El sistema del complemento juega un rol importante en la defensa del huésped ante microorganismos y en los procesos
inflamatorios. Está compuesto por más de 30 pequeñas proteínas de superficie celular y plasmáticas, principalmente
sintetizadas en el hígado y que se encuentran normalmente como precursores inactivos (zimógenos o pro-proteínas)
que, ante la presencia de ciertos estímulos, por ejemplo agentes patógenos, se activan secuencialmente en forma de
una cascada enzimática similar a aquellas de la vía de la coagulación, fibrinólisis, entre otras.

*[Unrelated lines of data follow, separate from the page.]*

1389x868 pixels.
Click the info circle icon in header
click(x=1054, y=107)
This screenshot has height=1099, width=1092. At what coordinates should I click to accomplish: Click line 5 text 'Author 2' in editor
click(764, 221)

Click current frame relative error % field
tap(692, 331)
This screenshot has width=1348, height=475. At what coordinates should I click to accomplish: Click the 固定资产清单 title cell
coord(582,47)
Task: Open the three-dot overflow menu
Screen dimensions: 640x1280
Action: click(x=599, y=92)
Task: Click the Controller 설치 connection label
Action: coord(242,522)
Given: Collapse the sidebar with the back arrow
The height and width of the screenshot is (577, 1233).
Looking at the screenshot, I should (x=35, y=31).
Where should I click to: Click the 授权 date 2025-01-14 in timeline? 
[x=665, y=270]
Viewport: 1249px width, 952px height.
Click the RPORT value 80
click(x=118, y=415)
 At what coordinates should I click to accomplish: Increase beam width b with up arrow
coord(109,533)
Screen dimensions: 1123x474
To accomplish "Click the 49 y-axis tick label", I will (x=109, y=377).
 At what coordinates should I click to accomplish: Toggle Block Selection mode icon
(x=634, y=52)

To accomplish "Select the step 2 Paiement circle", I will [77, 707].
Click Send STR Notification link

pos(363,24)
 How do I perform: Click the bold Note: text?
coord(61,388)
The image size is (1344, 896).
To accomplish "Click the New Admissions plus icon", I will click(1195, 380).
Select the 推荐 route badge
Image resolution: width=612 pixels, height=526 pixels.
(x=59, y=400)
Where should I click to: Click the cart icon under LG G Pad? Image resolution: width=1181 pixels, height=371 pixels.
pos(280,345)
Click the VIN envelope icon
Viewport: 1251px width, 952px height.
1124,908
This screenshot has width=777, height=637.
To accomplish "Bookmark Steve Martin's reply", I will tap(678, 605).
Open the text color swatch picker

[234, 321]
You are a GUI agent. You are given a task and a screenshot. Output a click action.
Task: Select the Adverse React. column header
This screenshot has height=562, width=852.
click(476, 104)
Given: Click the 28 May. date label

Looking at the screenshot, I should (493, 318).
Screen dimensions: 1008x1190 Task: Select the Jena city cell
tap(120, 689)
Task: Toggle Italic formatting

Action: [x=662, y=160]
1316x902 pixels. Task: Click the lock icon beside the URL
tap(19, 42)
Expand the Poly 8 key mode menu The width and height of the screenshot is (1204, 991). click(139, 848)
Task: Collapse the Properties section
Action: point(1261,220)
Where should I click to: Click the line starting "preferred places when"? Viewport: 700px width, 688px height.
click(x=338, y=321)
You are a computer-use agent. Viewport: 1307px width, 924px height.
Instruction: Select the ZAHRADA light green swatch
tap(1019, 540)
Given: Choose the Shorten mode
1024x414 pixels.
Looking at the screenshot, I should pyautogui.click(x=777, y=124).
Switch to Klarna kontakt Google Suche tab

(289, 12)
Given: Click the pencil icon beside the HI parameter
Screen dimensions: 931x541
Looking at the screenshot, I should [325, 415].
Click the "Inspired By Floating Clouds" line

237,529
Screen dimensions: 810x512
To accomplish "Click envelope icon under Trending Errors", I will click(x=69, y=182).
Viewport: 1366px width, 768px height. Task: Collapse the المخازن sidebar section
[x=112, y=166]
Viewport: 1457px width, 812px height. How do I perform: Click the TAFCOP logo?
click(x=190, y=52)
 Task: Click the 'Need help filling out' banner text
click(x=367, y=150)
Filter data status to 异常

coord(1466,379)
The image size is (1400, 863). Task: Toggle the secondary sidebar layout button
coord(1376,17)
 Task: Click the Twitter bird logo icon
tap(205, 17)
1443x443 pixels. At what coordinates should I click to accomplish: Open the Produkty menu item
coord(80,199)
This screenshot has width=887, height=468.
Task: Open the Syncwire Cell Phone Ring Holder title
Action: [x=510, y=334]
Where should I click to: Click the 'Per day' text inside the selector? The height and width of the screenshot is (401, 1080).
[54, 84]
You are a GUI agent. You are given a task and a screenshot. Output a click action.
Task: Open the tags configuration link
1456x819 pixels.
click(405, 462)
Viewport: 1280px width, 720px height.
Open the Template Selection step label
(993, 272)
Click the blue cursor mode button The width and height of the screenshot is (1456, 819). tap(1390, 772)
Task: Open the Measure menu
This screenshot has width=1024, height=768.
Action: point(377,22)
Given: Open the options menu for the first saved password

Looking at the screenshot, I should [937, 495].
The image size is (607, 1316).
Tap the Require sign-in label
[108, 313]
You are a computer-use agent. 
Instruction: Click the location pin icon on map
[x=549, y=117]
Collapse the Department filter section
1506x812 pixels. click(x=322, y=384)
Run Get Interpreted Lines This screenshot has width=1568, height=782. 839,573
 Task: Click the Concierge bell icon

Las proteínas del complemento en el plasma se hallan en cantidades mayores a 3g por litro y corresponden al 15% de
la fracción globulínica. Los componentes C3 y C4 son los más abundantes con concentraciones máximas de C3 de
1200ug/mL y de C4 de 500ug/mL. Los niveles de las proteínas del complemento pueden disminuir debido a un
incrementado consumo y más raramente a deficiencias hereditarias. Niveles disminuidos pueden observarse en
infecciones recurrentes principalmente por bacterias, enfermedades autoinmunes como Lupus Eritematoso sistémico y
vasculitis, malnutrición, septicemia, angioedema hereditario o adquirido. Las proteínas del complemento pueden estar
incrementadas juntamente con las proteínas de la fase aguda durante inflamación aguda o crónica de la inflamación. Si
las condiciones que alteraron los niveles del complemento desaparecen las proteínas se normalizarán.
Las alteraciones cuantitativas o funcionales del complemento pueden ser determinadas en el laboratorio por diferentes
técnicas como ELISA, nefelometría, o la valoración de la capacidad hemolítica.
II. OBJETIVOS:
Determinar la integridad funcional de la vía clásica del sistema del complemento mediante la técnica de inmunohemólisis o capacidad hemolítica 50 (CH50).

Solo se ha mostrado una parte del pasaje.